Clintonism is a future-oriented ideology and approach to governing. It asks Democrats to constantly challenge old party orthodoxies and to seek new ways of furthering the party's first principles and grandest traditions—which include Jackson's credo of equal opportunity for all, special privileges for none; Kennedy's ethic of mutual responsibility; Roosevelt's thirst for innovation and reform; Truman's muscular internationalism; and Johnson's quest for social justice.

Clintonism is not, as some critics charge, a politically expedient move to the center or a mushy compromise between liberalism and conservatism. It is a tough-minded modernization of liberalism: shared benefits, shared responsibilities, and shared values of opportunity, responsibility, and community.

As such, the Clinton formula offers Democrats a foundation for future success. Todd blames Clintonism for the Democrats' loss of Congress in 1994 and for the failings of the party's last two presidential nominees. Why not blame Reagan for the Republicans' losses in 1992 and 1996?

The Democrats were in rough shape when Clinton came along. In the 1980s, they had lost forty or more states in three consecutive presidential elections, and most experts talked about a long-term Republican lock on the Electoral College. Had that trend continued for another decade, it is likely the Democrats would have gone the way of the Whigs.

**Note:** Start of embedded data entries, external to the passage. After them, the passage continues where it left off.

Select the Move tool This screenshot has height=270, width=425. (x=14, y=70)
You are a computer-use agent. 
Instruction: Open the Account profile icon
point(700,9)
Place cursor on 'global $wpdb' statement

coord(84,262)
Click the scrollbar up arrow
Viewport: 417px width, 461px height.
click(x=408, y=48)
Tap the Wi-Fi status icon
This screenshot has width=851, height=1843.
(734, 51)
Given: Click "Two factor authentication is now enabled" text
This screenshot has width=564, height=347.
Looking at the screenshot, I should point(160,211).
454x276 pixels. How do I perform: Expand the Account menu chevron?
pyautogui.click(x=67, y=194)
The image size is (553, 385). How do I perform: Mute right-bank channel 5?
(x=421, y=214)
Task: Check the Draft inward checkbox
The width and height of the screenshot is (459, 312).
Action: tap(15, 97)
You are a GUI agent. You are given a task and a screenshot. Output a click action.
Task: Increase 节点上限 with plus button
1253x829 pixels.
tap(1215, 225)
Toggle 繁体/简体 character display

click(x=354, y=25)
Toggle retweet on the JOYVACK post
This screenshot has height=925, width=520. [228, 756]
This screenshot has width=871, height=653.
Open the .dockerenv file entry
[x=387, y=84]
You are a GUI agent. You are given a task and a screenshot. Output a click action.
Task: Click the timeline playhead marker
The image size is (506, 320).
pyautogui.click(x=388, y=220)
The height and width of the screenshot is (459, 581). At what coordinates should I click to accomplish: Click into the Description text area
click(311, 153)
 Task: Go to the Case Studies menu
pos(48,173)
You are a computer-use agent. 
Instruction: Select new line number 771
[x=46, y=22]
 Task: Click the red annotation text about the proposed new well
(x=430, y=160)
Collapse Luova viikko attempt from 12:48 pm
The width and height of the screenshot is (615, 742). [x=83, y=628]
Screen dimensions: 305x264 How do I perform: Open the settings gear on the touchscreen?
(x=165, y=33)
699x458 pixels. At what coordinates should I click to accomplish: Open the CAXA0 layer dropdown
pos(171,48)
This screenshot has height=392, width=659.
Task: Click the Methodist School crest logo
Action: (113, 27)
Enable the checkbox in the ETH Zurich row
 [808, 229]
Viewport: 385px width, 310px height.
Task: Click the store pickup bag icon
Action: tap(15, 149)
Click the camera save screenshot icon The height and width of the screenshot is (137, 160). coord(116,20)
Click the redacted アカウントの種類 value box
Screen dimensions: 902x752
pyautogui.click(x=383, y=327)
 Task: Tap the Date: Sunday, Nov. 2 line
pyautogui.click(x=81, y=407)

But Clinton's success changed that. He was the first Democrat since Roosevelt to get re-elected as President, and the first since Lyndon Johnson in 1964 to win a majority of the states. (He did it twice.) In three out of the four most recent presidential elections, Democrats have won a plurality of the popular vote. And they came within three percent in 2004.

Clintonism offers Democrats their best hope. Had the Democrats' last two nominees truly followed Clinton's model, we might now be talking about an emerging Democratic majority. Instead they pursued his approach tepidly at best and lacked the zest for bold reform and the willingness to challenge party orthodoxy that were at the core of Clinton's success.

Clinton's "New Democrat" approach was extraordinarily successful for our country—growing the economy, creating 22.5 million jobs, increasing incomes, moving millions from welfare to work, and reducing crime and teen pregnancy. Liberals should cheer an Administration that brought unprecedented gains to minorities and women, had the best environmental record since Theodore Roosevelt, and moved a hundred times more people out of poverty than Ronald Reagan and George H. W. Bush did.

Now Democrats should write the next chapter of that success and offer America a new plan for putting the country first—one that increases security, expands opportunity, demands responsibility, and fosters reform. That's the Clinton model, and it's the party's best route back to national power.